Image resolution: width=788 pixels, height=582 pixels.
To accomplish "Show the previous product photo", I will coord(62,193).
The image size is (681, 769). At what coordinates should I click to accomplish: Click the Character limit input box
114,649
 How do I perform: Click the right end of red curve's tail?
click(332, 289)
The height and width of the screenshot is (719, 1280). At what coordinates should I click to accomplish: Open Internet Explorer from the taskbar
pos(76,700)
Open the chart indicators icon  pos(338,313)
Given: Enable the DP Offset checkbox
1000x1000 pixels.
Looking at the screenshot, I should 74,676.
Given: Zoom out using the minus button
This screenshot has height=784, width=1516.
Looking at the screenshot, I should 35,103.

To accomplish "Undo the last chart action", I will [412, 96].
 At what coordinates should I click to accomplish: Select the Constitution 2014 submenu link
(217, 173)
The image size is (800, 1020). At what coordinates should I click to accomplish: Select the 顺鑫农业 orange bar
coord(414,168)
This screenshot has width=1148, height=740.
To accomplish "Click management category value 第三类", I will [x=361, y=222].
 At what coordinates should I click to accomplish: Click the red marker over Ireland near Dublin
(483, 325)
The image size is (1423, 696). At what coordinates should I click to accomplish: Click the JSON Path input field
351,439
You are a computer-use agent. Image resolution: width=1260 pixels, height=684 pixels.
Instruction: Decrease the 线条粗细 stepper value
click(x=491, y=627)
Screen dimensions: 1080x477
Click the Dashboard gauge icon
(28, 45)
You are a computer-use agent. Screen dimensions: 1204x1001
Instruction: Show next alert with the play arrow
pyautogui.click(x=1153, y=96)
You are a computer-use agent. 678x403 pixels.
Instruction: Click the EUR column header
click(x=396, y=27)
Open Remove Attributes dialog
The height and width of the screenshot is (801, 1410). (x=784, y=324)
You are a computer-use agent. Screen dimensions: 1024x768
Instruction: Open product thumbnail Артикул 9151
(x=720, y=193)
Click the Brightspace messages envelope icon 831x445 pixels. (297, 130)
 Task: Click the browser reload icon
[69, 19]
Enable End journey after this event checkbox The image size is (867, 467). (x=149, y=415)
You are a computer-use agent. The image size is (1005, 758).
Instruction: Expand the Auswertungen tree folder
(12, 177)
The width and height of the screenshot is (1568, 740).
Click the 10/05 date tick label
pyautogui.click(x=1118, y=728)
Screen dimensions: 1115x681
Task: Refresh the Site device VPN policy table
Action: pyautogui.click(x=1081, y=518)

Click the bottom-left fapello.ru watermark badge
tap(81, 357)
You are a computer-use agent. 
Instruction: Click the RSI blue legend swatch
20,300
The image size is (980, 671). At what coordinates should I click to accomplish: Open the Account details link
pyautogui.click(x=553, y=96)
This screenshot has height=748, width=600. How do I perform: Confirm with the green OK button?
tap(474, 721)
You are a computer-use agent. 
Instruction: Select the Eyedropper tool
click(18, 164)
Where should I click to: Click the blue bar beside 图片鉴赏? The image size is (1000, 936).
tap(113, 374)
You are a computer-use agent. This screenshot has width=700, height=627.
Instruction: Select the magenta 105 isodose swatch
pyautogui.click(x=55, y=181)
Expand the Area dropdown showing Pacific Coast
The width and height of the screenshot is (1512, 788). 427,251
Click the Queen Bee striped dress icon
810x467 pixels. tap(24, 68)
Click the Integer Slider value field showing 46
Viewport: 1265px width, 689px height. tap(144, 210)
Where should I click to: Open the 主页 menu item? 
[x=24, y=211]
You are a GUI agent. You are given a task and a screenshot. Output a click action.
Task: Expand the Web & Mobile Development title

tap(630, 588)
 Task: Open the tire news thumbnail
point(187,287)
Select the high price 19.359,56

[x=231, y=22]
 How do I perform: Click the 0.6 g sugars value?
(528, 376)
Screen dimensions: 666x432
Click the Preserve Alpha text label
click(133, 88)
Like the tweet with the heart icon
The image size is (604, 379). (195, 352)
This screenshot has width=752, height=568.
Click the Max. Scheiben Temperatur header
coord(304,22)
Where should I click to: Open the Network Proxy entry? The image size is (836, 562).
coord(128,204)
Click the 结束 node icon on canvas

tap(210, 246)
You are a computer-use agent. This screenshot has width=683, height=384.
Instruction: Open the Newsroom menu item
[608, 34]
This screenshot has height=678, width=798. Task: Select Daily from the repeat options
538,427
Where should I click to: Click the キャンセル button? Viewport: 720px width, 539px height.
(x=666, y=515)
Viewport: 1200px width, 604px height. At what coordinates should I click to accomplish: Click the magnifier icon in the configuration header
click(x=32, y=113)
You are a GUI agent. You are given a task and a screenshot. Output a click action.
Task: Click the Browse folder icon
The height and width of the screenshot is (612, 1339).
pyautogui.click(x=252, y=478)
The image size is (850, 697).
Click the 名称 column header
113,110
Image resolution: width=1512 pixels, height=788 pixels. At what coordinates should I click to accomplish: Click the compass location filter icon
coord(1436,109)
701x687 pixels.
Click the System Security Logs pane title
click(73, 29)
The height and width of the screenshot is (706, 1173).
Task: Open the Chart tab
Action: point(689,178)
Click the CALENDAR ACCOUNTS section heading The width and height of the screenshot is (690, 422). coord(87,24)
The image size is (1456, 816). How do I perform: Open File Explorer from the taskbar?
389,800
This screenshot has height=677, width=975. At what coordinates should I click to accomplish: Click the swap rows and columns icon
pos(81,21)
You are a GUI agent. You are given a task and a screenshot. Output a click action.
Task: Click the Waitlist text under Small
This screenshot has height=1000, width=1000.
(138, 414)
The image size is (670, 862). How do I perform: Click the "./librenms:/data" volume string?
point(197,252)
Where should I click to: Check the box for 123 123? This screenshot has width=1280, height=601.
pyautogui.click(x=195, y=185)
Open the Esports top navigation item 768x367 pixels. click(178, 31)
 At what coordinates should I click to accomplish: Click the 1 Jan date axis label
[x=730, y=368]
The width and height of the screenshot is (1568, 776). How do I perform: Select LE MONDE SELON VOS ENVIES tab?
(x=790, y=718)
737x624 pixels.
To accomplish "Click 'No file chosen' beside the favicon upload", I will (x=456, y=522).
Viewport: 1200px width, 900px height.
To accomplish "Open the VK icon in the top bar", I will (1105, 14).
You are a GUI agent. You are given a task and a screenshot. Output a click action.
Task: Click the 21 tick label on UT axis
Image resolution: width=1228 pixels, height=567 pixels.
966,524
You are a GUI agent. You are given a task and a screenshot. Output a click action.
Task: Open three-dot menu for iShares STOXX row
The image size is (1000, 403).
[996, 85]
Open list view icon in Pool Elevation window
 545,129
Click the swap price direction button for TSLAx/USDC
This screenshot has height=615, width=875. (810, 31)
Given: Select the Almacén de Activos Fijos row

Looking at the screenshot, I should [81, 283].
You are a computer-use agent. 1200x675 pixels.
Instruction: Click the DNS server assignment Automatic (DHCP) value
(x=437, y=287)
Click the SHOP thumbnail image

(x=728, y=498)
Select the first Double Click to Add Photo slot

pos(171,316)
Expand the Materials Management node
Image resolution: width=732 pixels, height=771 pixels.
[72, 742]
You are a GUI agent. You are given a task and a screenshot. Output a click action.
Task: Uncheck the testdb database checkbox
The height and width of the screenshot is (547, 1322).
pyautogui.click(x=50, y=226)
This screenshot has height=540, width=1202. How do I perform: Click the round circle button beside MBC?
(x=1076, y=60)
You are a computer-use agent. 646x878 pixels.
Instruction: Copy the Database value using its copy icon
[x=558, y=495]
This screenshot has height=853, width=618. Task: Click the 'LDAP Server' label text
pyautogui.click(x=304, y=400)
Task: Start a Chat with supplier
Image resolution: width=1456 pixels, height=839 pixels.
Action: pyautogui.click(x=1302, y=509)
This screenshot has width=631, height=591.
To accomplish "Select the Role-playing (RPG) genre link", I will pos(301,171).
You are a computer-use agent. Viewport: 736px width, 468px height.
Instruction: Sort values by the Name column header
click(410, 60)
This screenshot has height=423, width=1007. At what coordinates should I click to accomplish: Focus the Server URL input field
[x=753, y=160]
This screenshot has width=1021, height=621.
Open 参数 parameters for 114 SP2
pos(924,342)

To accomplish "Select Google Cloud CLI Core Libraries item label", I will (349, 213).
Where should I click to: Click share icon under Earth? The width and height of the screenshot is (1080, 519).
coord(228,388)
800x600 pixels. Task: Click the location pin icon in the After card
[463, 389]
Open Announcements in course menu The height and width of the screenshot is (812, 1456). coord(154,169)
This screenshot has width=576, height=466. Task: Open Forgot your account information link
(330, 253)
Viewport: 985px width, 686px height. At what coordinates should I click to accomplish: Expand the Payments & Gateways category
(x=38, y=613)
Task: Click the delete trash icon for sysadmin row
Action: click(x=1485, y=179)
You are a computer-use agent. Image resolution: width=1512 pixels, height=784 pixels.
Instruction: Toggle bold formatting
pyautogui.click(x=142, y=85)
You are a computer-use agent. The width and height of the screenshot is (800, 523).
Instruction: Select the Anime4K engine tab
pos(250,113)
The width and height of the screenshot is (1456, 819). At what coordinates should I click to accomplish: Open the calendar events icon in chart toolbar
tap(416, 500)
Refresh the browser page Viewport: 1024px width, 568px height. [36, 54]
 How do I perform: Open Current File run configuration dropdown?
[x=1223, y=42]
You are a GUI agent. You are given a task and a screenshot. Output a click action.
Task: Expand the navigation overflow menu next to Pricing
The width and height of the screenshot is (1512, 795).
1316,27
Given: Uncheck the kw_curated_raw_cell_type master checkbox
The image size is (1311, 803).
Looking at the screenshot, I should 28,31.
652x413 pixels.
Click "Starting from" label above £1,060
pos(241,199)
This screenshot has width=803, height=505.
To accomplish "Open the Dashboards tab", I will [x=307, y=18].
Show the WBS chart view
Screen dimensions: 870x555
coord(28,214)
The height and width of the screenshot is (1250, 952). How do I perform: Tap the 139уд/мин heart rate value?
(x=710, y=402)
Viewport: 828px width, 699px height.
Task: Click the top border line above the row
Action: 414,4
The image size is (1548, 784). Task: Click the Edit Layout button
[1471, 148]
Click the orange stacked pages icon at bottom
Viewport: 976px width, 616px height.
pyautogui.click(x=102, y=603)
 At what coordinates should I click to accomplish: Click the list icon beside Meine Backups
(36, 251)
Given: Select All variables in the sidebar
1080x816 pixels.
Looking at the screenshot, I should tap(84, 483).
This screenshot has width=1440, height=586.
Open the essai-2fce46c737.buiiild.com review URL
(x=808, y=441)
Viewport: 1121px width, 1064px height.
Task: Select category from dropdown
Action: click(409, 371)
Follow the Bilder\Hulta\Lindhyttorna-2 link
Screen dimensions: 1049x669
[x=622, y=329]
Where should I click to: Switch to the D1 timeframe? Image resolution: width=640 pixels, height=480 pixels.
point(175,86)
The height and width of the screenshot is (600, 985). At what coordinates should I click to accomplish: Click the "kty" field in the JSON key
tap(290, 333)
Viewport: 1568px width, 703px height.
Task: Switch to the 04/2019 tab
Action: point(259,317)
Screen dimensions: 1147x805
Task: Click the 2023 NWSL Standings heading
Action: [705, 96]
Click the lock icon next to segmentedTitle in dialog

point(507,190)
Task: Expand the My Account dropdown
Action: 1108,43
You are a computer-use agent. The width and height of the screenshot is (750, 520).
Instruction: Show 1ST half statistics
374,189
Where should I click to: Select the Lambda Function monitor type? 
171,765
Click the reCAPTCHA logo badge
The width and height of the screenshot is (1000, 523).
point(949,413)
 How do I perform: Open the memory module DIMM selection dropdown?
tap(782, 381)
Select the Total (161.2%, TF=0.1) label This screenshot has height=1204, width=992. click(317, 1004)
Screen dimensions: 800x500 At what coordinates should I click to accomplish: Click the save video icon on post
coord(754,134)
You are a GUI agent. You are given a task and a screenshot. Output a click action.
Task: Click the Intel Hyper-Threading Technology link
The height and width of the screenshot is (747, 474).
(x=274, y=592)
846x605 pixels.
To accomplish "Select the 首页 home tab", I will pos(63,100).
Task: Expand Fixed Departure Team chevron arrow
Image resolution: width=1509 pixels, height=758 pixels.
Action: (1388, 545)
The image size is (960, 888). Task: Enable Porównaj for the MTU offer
____________________
◆ Task goal ◆
Your task is to count the lines of the records that contain "Enable". Answer with only that number.

◆ Answer to this problem ◆
3